In secondo luogo, dobbiamo riconoscere che non si possono applicare al settore ricerca e sviluppo le stesse forme organizzative che si applicano in altri campi. Questa è un’altra osservazione oggi generalmente accolta. Le forme di organizzazione gerarchica che sono servite, in particolare negli anni del taylorismo, a massimizzare la produzione di merci, si rivelano assai meno efficaci, anzi spesso decisamente controproducenti, là dove si debbano produrre idee e conoscenze.
Proprio tenendo conto di ciò, molte grandi imprese hanno finito con il cercare di organizzare le attività dei loro ricercatori scientifici e tecnologici secondo modalità il più possibile lontane dagli stili organizzativi della fabbrica, e il più possibile vicine a quelli dell’artigiano e dello scienziato puro. Se è vero che nei laboratori non lavorano singoli inventori né singoli scienziati, è anche vero che si tende ad affidare le ricerche più impegnative a piccoli gruppi, non molto dissimili a guardar bene da quelli che circondavano Edison o Siemens.

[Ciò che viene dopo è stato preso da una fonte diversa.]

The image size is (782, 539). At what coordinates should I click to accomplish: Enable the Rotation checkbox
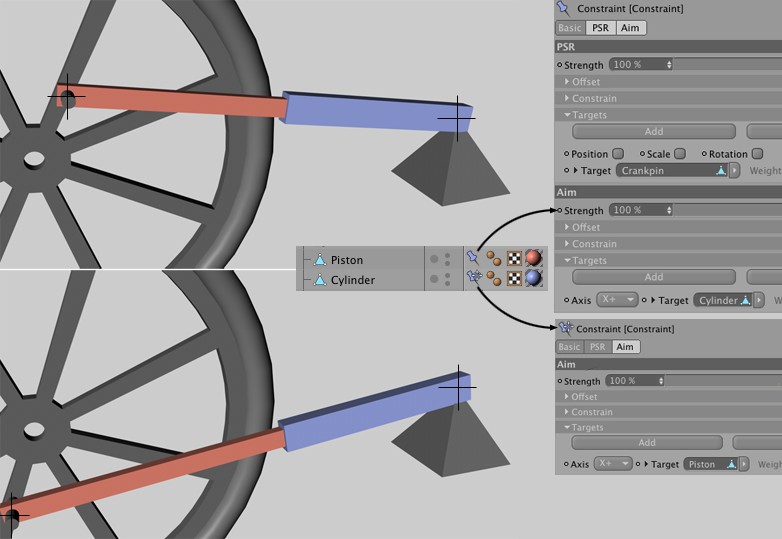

D’altra parte, vi sono numerosi casi, anche nella storia recente, di singoli individui o di piccoli gruppi indipendenti che si sono assunti il compito, rischioso ma anche altamente remunerativo in caso di successo, di esplorare le potenzialità di tecnologie sulle quali le grandi imprese avevano rinunciato a puntare. Un caso tra i più noti è quello dell’“interfaccia grafico”, cioè del peculiare linguaggio visivo che permette, con l’aiuto di un mouse, di interagire con un computer anche a chi conosca poco o per nulla l’informatica. Sviluppata originariamente all’interno dei laboratori di una grande impresa, la Xerox, questa innovazione era stata lasciata cadere dall’azienda, all’epoca non interessata al settore ancora ristretto dei personal computer. Venne ripresa e rilanciata da un’azienda, la Apple, che era all’epoca guidata da un inventore-imprenditore, Steven Jobs.

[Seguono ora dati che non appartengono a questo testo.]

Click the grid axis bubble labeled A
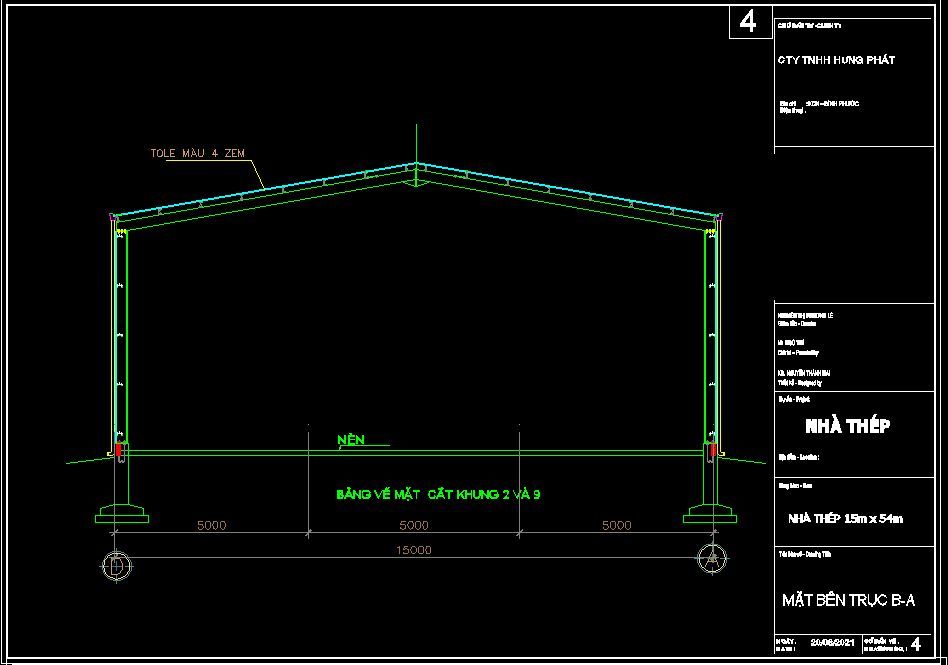This screenshot has width=948, height=665. (711, 558)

Il sistema dell’invenzione
Nella realtà odierna coesistono diversi soggetti impegnati nell’elaborazione di novità in campo tecnico: in primo luogo le grandi imprese, al cui interno lavorano sia ingegneri impegnati ad applicare, ma anche a perfezionare, le tecnologie, sia piccoli gruppi di inventori e scienziati all’opera in grandi laboratori ma spesso con modalità artigianali, sia amministratori e dirigenti il cui compito è tra l’altro dare alle invenzioni uno sbocco di mercato; in secondo luogo le piccole imprese innovative, che agiscono spesso in modo analogo a quello caratteristico degli inventori-imprenditori, e che potranno un giorno condividere il loro destino (è il caso ad esempio della Microsoft, sorta nei primi anni Ottanta dall’iniziativa del giovane “mago dell’informatica” Bill Gates, e oggi una delle massime imprese del settore; infine i singoli scienziati e inventori, che vendono i loro brevetti alle imprese: un fenomeno assai più significativo, soprattutto in alcuni settori, di quanto generalmente non si creda.